(Recorded data)

· · ·

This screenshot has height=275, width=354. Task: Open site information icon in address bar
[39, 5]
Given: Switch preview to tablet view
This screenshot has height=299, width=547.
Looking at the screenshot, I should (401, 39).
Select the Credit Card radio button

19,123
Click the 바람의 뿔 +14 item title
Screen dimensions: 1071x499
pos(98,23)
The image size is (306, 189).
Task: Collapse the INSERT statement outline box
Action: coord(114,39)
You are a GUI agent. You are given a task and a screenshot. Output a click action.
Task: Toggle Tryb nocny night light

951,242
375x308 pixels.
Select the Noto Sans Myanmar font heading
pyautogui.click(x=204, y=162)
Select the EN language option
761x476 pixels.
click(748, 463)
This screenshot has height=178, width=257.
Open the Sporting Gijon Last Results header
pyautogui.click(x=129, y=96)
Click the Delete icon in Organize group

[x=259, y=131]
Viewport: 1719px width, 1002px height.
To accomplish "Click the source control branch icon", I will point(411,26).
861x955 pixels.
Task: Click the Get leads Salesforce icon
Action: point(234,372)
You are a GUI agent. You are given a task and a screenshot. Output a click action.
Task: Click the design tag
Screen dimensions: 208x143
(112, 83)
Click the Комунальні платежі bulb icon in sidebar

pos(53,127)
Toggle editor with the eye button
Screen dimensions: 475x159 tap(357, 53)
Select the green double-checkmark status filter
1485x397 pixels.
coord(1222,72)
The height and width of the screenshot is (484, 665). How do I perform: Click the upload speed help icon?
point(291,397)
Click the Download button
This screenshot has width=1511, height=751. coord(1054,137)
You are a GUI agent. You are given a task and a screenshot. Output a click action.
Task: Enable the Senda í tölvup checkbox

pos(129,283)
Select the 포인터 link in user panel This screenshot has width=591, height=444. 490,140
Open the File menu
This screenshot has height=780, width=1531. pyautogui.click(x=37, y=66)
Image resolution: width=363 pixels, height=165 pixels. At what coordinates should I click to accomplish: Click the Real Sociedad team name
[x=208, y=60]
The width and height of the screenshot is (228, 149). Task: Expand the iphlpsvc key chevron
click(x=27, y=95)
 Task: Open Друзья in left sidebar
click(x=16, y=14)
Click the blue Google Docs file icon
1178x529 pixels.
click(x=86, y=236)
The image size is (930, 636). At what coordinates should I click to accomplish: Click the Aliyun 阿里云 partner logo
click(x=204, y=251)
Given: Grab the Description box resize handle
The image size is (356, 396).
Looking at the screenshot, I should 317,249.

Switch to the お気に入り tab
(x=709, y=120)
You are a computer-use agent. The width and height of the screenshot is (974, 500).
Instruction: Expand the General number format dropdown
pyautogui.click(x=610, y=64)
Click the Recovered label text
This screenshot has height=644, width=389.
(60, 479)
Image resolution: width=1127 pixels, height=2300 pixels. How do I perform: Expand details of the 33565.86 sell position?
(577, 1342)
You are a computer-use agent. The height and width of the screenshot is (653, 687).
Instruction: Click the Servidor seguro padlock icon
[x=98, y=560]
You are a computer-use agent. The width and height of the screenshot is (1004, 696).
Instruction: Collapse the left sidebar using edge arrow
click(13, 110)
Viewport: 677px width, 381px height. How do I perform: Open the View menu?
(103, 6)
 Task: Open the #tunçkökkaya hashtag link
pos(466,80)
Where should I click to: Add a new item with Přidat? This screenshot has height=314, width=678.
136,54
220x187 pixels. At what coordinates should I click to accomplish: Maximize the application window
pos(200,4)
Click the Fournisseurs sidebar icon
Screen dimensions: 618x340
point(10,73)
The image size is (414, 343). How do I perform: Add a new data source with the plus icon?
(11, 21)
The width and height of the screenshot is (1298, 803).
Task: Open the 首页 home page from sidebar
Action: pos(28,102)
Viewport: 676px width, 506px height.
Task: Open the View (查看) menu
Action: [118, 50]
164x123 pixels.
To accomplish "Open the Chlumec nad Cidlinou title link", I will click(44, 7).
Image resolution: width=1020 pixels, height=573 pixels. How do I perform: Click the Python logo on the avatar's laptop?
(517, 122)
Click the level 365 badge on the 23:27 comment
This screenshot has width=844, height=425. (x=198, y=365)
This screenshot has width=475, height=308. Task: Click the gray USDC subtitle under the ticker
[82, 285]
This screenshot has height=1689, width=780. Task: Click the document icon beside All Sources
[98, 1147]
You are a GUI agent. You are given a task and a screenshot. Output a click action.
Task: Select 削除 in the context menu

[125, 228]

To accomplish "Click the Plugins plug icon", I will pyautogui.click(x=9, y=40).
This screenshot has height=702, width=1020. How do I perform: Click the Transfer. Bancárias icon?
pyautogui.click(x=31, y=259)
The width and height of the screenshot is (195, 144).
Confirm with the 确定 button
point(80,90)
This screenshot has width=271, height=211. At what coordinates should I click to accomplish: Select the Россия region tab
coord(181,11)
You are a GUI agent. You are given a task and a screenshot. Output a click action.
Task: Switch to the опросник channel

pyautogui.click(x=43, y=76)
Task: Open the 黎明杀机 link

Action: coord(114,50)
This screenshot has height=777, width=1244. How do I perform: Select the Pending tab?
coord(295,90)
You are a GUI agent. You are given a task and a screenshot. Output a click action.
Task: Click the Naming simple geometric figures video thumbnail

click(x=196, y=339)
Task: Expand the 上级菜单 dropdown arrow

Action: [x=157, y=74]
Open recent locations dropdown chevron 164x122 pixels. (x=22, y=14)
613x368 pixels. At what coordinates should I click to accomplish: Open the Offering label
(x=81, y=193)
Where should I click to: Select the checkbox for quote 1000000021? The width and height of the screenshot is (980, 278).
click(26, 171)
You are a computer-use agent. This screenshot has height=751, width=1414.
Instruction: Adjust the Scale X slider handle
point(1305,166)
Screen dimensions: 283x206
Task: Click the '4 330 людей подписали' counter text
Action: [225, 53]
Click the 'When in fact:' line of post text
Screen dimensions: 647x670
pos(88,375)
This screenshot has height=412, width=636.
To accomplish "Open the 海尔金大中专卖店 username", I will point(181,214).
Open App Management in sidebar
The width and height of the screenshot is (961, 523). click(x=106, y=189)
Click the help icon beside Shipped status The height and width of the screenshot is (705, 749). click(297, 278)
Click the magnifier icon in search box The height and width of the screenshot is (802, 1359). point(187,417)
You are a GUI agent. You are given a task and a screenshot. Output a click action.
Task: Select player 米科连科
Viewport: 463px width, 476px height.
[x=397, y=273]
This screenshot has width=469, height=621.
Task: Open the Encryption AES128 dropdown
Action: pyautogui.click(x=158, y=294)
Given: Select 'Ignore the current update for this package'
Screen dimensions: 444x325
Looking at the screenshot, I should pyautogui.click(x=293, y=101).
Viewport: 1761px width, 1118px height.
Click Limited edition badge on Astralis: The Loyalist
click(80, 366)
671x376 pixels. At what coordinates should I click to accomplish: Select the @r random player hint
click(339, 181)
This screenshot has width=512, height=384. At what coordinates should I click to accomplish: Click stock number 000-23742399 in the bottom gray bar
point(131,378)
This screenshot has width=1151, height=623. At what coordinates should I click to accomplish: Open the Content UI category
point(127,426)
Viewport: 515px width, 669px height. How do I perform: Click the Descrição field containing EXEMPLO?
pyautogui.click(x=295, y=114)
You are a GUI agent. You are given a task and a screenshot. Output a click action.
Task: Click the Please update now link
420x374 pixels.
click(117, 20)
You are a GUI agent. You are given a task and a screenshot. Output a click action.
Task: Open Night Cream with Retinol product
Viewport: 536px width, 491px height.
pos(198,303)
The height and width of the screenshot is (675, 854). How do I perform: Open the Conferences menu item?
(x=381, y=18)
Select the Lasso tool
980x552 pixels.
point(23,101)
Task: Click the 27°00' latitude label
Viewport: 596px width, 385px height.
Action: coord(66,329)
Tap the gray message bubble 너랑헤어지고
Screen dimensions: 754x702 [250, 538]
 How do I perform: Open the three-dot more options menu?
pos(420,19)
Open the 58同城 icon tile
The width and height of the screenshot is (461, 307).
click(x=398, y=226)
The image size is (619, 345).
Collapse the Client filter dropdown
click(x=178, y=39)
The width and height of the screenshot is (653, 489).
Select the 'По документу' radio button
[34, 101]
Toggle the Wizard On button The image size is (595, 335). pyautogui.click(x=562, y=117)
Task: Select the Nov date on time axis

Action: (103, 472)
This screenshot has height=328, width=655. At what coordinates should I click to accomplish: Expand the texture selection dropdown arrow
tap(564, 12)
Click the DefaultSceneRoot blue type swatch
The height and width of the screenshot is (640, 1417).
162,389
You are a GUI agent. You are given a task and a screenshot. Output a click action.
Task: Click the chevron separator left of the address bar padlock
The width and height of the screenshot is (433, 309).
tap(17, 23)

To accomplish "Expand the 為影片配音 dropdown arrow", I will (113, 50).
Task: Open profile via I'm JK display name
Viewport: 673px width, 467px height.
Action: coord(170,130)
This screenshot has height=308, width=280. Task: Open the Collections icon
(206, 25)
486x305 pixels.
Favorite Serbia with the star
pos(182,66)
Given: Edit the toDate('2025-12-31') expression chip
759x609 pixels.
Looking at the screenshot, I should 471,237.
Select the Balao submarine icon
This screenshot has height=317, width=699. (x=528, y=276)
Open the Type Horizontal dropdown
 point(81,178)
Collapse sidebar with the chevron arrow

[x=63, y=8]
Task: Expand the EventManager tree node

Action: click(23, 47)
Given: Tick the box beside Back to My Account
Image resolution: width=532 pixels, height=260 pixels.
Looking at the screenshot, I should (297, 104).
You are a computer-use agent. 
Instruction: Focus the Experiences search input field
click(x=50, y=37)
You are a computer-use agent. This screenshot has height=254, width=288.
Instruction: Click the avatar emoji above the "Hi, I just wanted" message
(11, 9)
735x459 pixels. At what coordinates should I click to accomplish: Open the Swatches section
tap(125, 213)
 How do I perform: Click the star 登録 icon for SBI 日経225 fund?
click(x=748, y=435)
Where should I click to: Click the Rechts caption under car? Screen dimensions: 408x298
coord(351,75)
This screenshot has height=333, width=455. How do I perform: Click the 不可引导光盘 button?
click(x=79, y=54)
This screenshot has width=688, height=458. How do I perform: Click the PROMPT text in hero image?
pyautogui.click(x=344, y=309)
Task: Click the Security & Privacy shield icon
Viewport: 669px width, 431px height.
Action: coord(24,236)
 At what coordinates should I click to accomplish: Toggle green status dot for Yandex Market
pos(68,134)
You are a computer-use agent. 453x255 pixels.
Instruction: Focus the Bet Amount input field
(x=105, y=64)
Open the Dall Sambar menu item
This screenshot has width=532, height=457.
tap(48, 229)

· · ·

• [Task statement] The answer is a single number, the count of lines in the records that contain the string "update".

• [The completed task] 2